Risk Mitigation Recommendation: Protect against these losses with adequate cyber insurance policies, as well as with continuity planning that focuses on both digital and physical redundancies. Putting protection measures like these in place to cover your critical assets will allow you to limit damages and downtime and restore business operations more quickly in the event of an incident.
Global Risk No. 9: Political risk/uncertainties. Today, political risk directly heightens cyber risk for businesses. In the past, nation states attacked nation states. Today, nation states use cyber attacks to undermine businesses in other nations.
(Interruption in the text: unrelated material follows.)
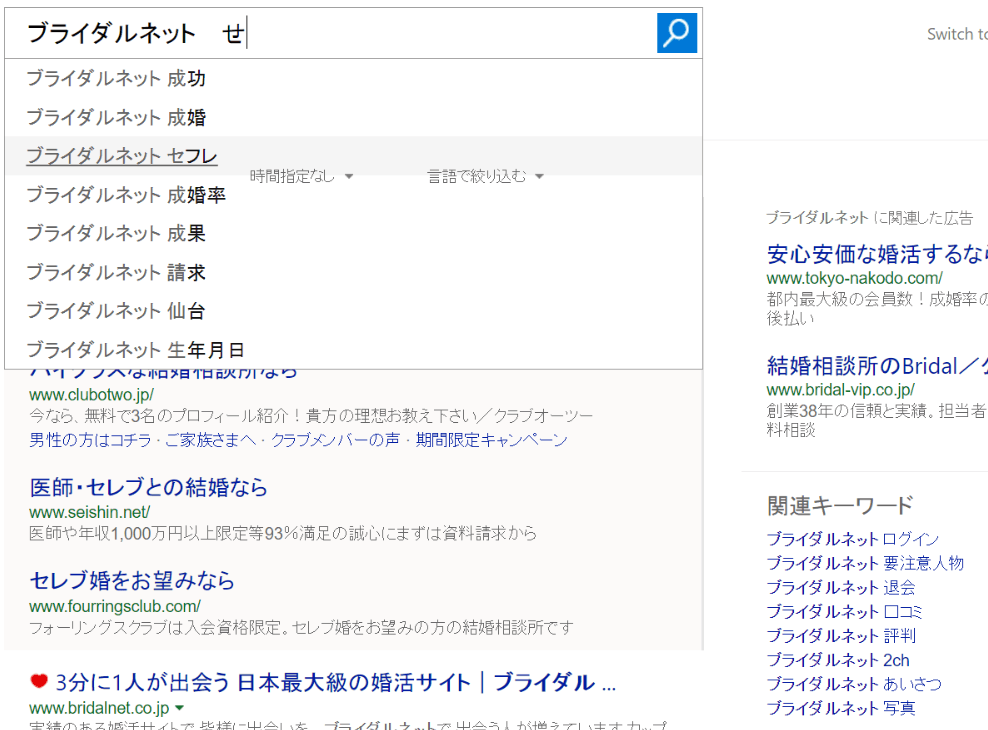Open the green arrow next to www.bridalnet.co.jp
The height and width of the screenshot is (730, 988).
[179, 708]
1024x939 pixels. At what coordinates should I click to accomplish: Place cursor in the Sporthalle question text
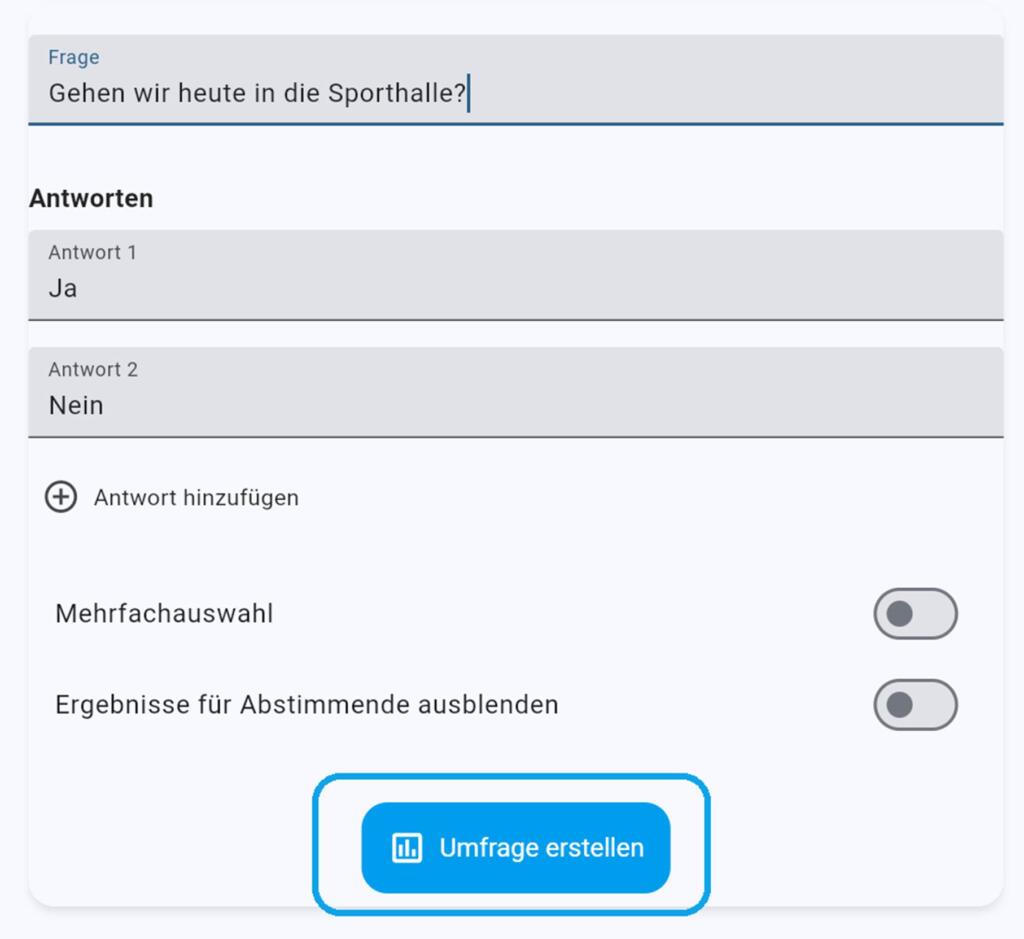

The 2014 attack on Sony, allegedly by North Korea, is a top-of-mind example.
Risk Mitigation Recommendation: Simulate nation-state style attack scenarios through red teaming and cyber threat tabletop exercises. This gives you the opportunity to practice your response in advance, increasing your readiness to face such a severe incident.
Global Risk No. 10: Third-party liability. Organizations outsource key functions of their business, especially those that drive high-tech, customer-centric innovations. However, they can’t outsource cyber risk. Companies are only as cyber secure as their vendors. In the case of a leak, the fall-out would be just as damaging as if it had happened on the company’s own network.
Risk Mitigation Recommendation: Develop a vendor risk management program that aligns with your overall enterprise risk strategy. Robust programs should ensure that the cyber policies and procedures of partners and vendors are vetted prior to working together and regularly thereafter, and that cybersecurity issues are addressed in contractual agreements as a matter of course.
Cyber risk mitigation does more than build a company’s resilience to a cyber attack. It builds a company’s resilience against the most predominant and severe traditional business risks as well. This new development necessitates that companies get ready to bring cyber risk management to the forefront of all of their risk management efforts. Because if you’re dealing with one business risk, it likely has a cyber implication. You can no longer deal with one risk without the other.